Your objective:
Rewrite the material from the line that contains "Image resolution: width=1204" through the line that contains "(x=279, y=48)", replacing "Task" with "Goal" and leaving everything else unchanged.

Record excerpts:

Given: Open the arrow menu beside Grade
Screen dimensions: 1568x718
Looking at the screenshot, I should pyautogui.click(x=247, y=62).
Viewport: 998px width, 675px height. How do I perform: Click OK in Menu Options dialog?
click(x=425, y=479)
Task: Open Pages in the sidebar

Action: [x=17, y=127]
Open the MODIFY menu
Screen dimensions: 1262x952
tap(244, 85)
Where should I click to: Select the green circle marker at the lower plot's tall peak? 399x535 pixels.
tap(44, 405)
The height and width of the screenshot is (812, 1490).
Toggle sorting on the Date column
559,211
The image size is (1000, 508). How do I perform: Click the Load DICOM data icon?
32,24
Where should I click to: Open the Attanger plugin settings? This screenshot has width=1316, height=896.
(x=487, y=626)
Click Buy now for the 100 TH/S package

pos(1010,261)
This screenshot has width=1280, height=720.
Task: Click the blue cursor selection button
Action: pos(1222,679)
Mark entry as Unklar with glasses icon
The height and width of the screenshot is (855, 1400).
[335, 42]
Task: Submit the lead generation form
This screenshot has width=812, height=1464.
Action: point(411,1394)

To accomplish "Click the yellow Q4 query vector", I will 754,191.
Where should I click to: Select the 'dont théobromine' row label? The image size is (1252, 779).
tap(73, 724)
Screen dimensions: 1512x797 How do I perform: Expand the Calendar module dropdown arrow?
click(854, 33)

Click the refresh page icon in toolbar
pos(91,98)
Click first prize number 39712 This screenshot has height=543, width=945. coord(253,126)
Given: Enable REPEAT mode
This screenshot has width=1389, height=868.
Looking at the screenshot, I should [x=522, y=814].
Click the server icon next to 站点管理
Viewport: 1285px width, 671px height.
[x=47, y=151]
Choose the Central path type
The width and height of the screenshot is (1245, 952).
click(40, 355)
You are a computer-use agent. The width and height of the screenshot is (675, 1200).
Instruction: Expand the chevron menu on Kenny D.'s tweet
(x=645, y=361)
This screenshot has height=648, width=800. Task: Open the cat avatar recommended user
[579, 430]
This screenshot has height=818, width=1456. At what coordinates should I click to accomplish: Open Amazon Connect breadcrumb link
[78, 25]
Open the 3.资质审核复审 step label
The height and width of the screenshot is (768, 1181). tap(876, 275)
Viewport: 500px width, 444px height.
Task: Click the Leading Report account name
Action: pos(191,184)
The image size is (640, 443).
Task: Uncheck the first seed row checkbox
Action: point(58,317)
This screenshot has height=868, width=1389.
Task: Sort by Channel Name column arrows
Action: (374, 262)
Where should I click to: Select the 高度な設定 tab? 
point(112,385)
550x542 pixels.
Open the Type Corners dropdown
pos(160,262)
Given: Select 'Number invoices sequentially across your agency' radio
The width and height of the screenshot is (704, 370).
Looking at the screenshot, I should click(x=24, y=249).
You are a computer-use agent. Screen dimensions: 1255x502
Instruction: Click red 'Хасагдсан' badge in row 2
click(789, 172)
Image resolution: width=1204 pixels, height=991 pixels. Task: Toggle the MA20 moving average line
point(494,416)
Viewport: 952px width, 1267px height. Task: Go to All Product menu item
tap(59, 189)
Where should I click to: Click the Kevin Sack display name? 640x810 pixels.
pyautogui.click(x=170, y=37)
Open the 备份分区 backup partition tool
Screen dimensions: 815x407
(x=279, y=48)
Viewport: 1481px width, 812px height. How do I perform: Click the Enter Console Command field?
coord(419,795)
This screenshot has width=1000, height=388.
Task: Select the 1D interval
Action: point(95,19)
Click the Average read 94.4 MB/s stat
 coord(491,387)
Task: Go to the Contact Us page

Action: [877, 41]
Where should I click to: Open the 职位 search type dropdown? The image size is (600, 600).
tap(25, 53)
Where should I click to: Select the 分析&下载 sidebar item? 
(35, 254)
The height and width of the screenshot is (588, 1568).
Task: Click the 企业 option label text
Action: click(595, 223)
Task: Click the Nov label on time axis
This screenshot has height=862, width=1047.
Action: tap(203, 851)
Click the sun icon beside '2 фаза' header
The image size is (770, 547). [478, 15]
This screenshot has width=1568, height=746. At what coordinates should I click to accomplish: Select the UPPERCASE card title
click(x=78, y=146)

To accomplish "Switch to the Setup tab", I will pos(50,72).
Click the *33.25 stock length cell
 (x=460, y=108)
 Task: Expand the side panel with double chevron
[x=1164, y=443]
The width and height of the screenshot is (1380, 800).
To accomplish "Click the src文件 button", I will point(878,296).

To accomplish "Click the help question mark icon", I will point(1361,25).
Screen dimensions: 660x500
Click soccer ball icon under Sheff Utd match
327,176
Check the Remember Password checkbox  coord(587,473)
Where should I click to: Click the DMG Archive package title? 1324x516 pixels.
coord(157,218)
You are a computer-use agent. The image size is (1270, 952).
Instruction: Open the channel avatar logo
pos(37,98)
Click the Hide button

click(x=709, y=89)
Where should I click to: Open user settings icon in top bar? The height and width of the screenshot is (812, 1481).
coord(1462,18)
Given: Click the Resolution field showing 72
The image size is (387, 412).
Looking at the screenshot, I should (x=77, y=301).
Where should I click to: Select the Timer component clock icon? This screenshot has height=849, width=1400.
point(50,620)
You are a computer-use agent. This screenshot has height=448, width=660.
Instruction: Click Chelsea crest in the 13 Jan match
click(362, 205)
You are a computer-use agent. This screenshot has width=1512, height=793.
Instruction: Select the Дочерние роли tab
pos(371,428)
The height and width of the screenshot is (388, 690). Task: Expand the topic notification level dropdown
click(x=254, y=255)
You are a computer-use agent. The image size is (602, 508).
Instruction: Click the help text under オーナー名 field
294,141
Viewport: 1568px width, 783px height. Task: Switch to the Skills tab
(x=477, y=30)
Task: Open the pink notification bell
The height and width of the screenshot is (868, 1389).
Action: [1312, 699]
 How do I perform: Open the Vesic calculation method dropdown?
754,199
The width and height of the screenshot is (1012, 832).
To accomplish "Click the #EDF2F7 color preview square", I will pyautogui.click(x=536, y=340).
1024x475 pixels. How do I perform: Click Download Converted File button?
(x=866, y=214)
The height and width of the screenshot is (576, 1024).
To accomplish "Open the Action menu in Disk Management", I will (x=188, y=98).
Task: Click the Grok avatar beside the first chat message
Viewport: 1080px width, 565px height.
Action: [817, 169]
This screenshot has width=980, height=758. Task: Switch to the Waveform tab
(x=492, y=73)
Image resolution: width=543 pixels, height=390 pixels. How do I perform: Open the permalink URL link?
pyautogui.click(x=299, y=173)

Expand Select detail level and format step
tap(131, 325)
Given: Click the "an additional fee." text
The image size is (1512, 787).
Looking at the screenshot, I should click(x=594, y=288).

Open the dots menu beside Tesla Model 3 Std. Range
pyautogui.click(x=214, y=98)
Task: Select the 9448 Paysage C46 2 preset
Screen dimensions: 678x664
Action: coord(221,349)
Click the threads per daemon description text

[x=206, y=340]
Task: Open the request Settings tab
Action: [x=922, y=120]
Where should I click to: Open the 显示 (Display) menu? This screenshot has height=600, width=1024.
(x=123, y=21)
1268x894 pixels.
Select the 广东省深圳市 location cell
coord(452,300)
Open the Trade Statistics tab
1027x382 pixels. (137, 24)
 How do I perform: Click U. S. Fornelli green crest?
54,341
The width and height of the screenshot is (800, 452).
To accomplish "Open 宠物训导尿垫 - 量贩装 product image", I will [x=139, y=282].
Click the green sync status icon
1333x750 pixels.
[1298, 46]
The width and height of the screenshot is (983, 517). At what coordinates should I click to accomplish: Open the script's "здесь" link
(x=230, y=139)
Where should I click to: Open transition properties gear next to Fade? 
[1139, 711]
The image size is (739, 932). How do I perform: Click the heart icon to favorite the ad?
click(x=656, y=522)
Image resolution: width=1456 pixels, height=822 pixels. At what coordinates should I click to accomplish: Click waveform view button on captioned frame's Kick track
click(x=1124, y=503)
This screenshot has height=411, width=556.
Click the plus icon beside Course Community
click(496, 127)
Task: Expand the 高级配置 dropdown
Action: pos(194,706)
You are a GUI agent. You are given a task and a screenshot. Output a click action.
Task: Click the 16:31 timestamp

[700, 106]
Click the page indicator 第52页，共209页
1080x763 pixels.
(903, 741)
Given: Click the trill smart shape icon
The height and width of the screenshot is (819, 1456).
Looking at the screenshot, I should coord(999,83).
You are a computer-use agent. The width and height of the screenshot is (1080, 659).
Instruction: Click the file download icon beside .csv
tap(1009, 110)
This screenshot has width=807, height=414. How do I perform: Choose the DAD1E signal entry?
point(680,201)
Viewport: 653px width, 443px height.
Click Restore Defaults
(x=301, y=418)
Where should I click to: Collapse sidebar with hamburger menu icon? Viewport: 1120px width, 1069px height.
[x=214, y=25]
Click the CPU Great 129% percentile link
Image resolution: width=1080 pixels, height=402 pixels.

Complete output:
Image resolution: width=1204 pixels, height=991 pixels. Goal: Toggle the MA20 moving average line
point(494,416)
Viewport: 952px width, 1267px height. Goal: Go to All Product menu item
tap(59, 189)
Where should I click to: Click the Kevin Sack display name? 640x810 pixels.
pyautogui.click(x=170, y=37)
Open the 备份分区 backup partition tool
Screen dimensions: 815x407
(x=279, y=48)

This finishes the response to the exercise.